* **WORK ORDER**:
Please copy, exactly and with no pictures, only the lines from the one containing "Viewport: 829px width, 563px" through the last line of the records.

* **EXTRACTED INFORMATION**:

▬▬▬▬▬▬▬▬▬▬

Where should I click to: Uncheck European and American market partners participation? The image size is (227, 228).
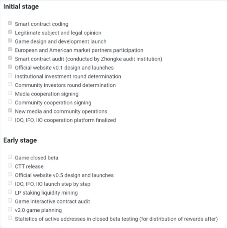click(10, 49)
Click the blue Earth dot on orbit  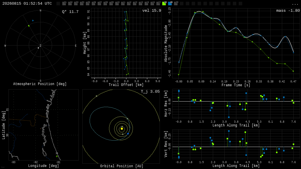coord(128,133)

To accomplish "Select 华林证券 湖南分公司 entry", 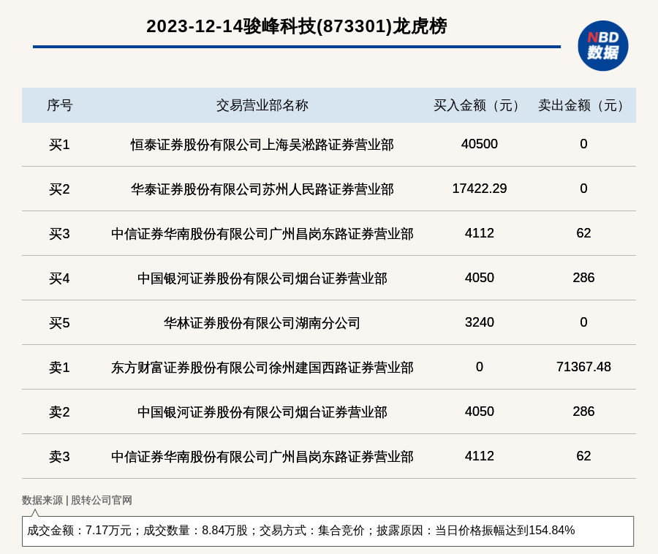I will [x=262, y=323].
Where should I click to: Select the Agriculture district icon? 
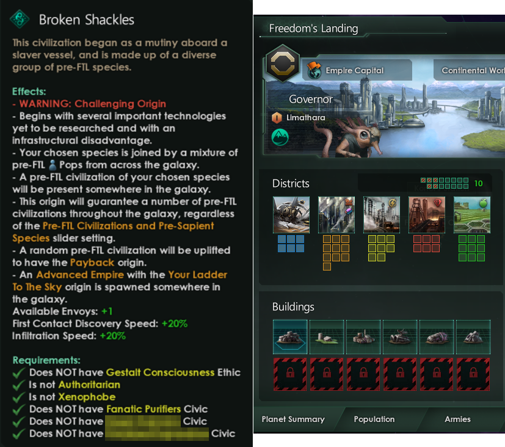coord(472,215)
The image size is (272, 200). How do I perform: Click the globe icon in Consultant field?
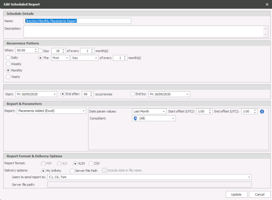point(136,118)
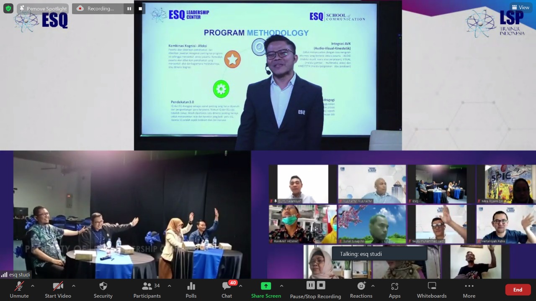The width and height of the screenshot is (536, 301).
Task: Click the green Share Screen icon
Action: point(266,286)
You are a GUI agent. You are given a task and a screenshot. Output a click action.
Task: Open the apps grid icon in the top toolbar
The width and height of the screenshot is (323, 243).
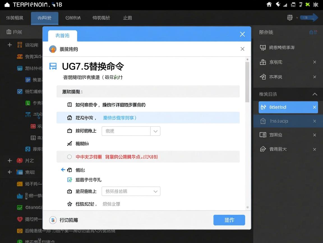point(290,17)
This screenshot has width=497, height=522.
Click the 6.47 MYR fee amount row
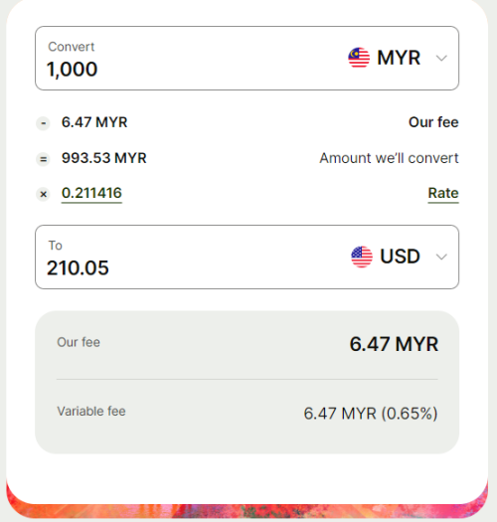[x=247, y=122]
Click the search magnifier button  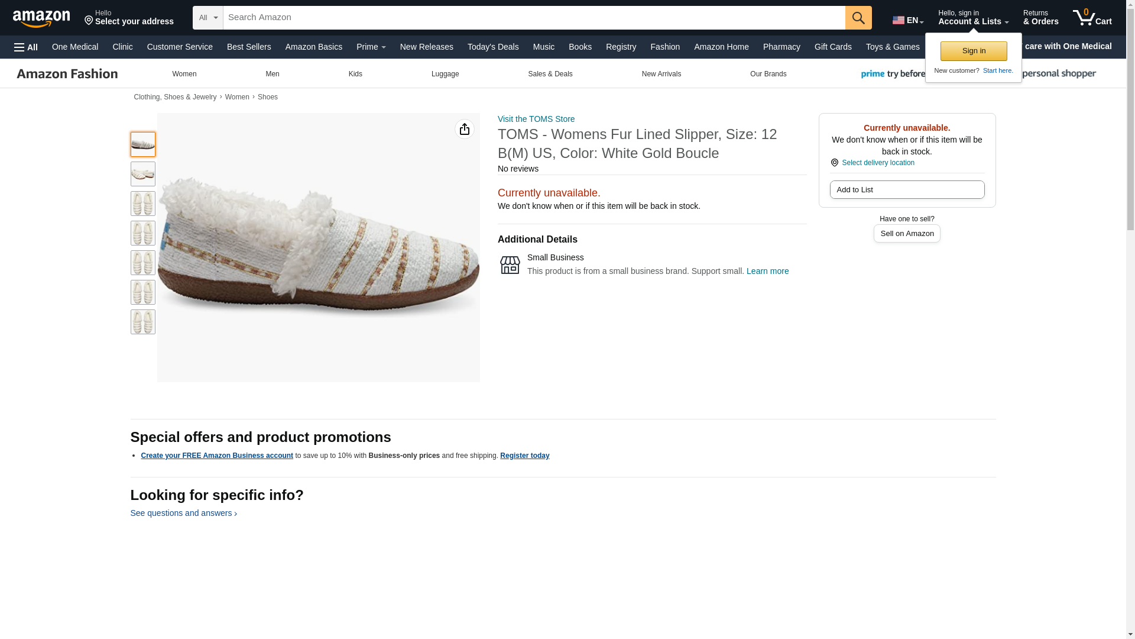pyautogui.click(x=858, y=18)
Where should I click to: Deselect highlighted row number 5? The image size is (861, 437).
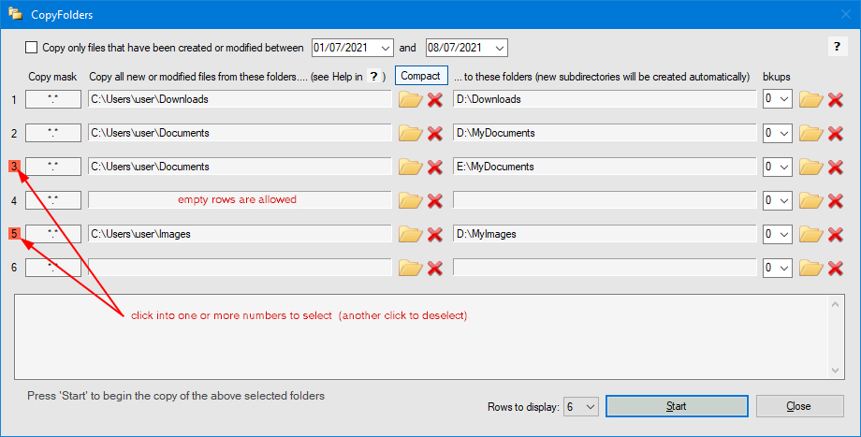click(14, 234)
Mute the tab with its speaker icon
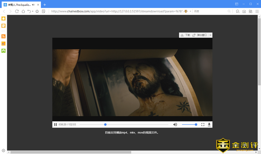The height and width of the screenshot is (154, 261). [33, 5]
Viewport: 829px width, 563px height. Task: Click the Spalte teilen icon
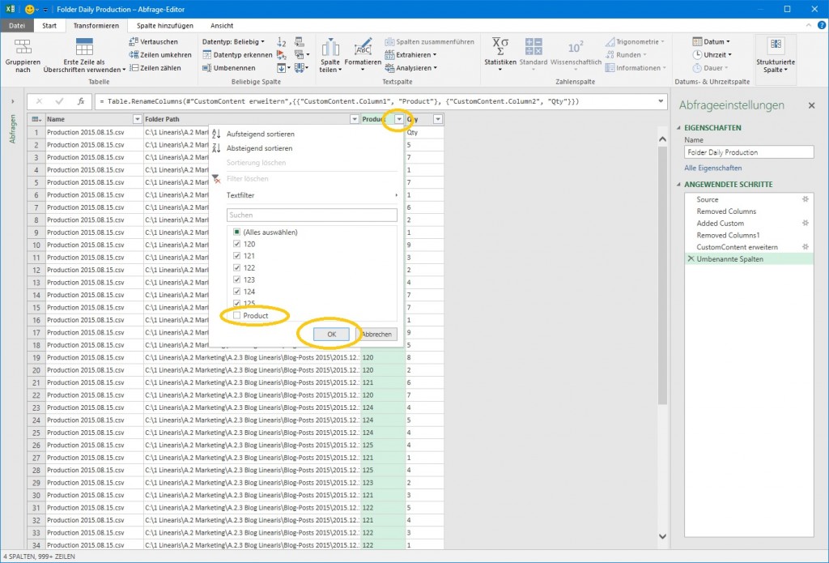point(330,48)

▬▬▬▬▬▬▬▬▬▬

* **COMPLETED EXERCISE**:
Viewport: 829px width, 563px height. Task: Click the Spalte teilen icon
point(330,48)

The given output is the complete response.